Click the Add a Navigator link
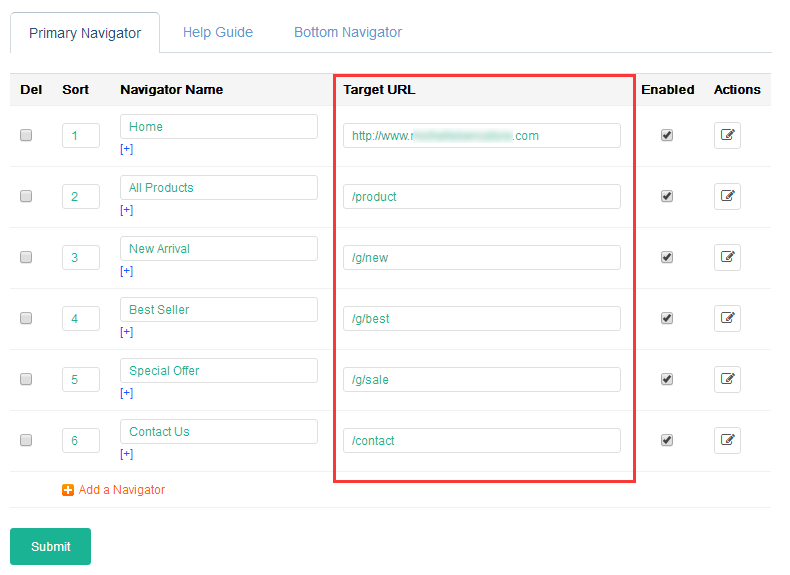 pyautogui.click(x=121, y=490)
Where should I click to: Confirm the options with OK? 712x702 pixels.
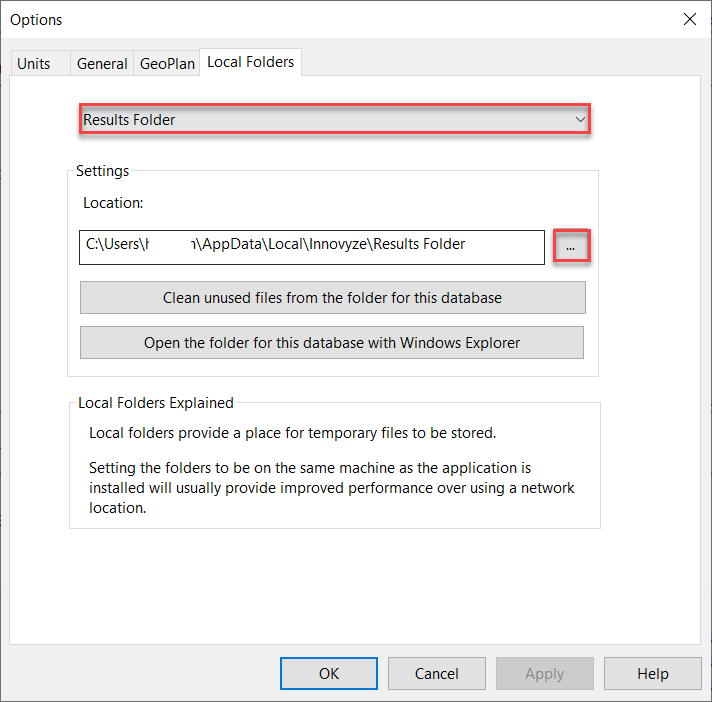[x=329, y=673]
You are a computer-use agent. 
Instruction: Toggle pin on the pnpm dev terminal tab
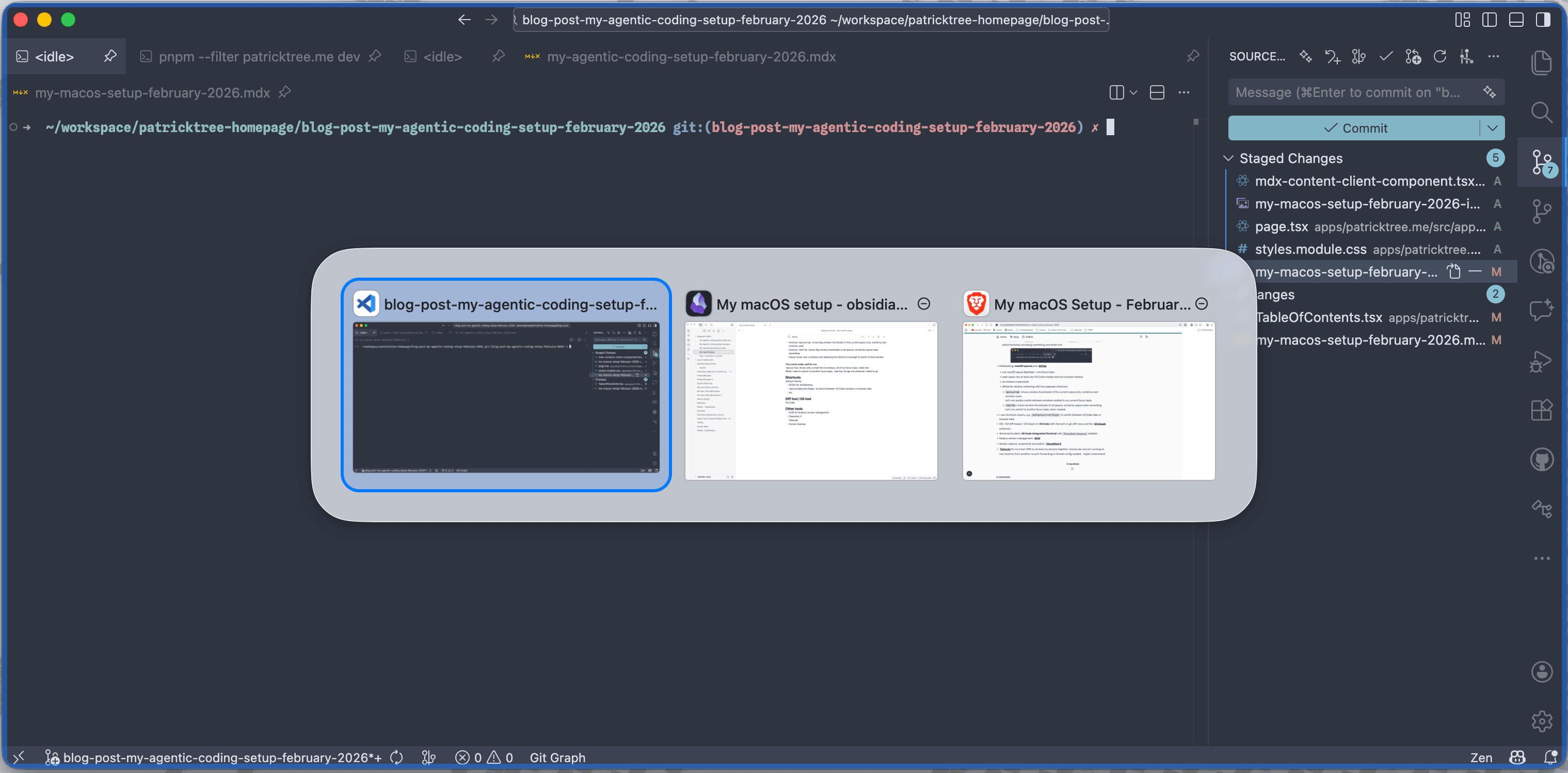(375, 57)
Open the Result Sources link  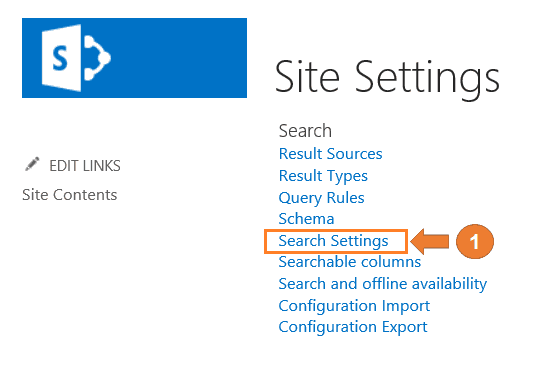(330, 154)
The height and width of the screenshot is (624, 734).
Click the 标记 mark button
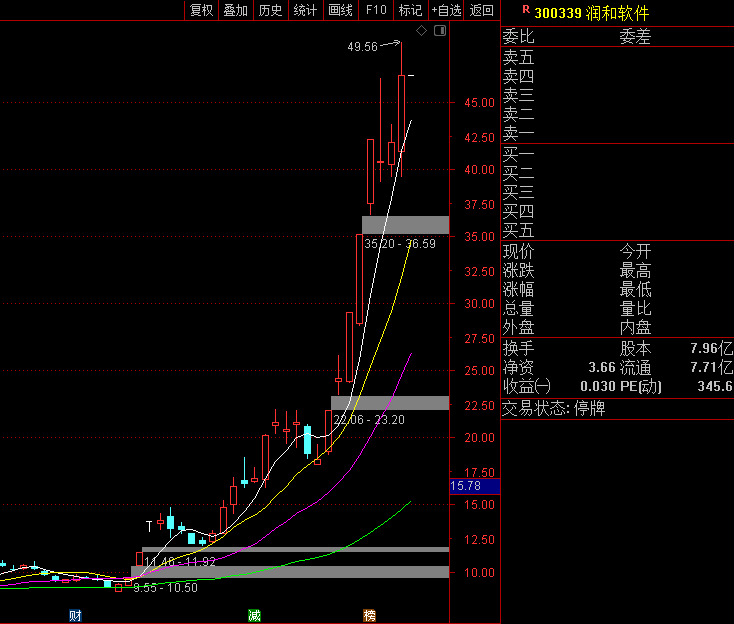point(411,10)
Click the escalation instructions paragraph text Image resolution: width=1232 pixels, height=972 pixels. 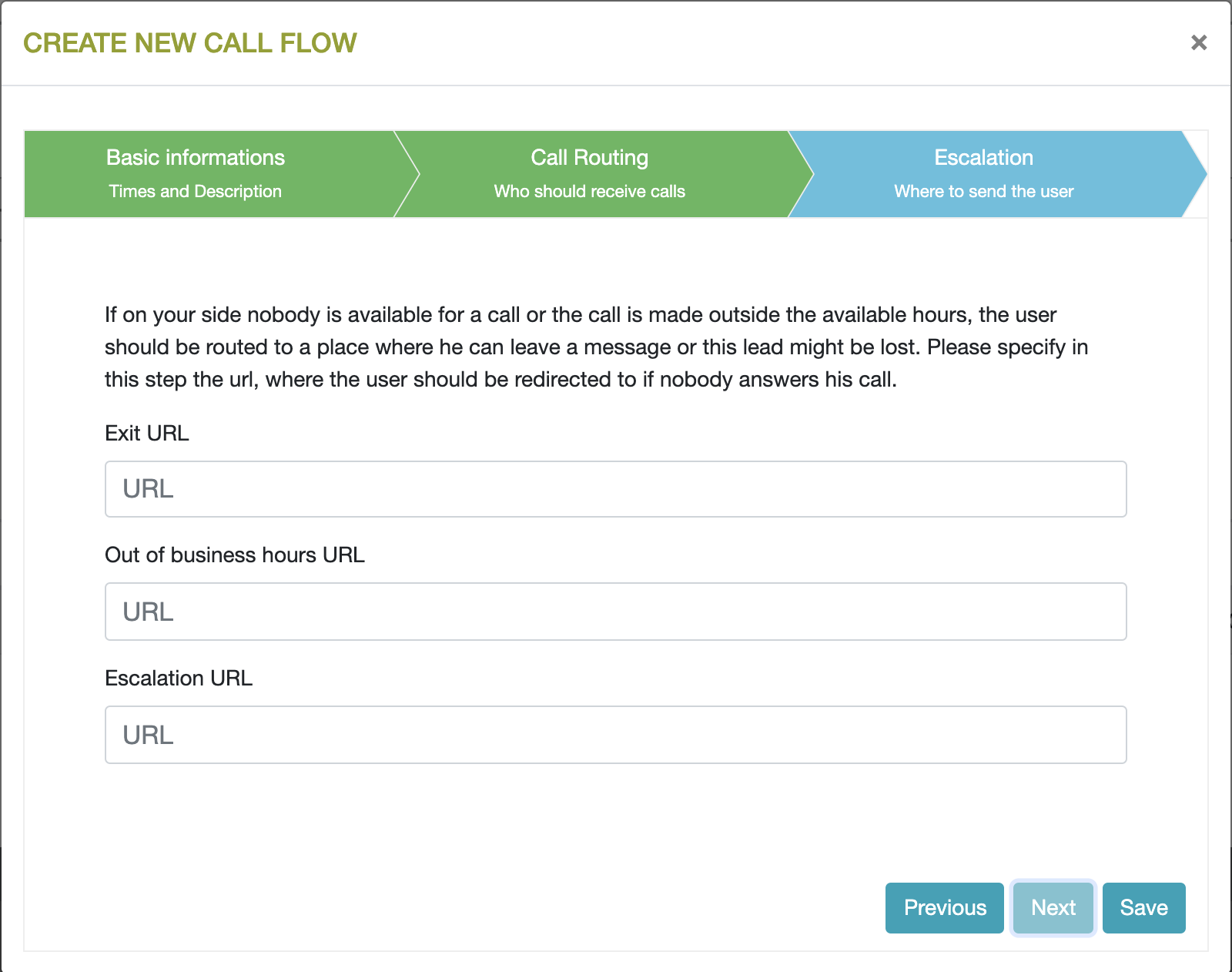(595, 347)
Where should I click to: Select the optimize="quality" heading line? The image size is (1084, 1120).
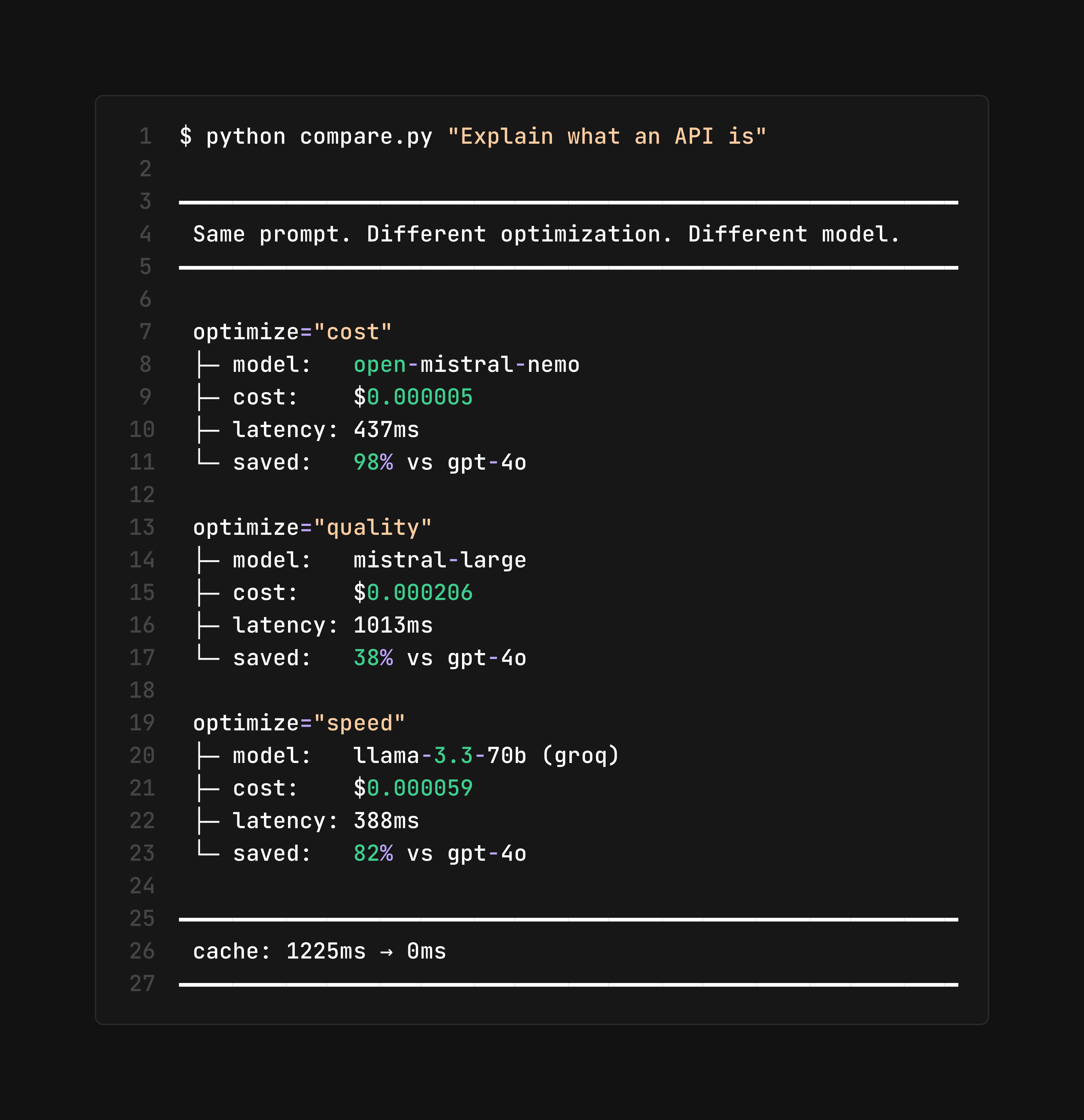[x=312, y=527]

######

* What is being asked
Copy out the rows word for word, starting at the line that contains "Where should I click to: Select" and continuing through the last row. Leave the pictures out.

* Final answer
Where should I click to: Select the optimize="quality" heading line? The image size is (1084, 1120).
[x=312, y=527]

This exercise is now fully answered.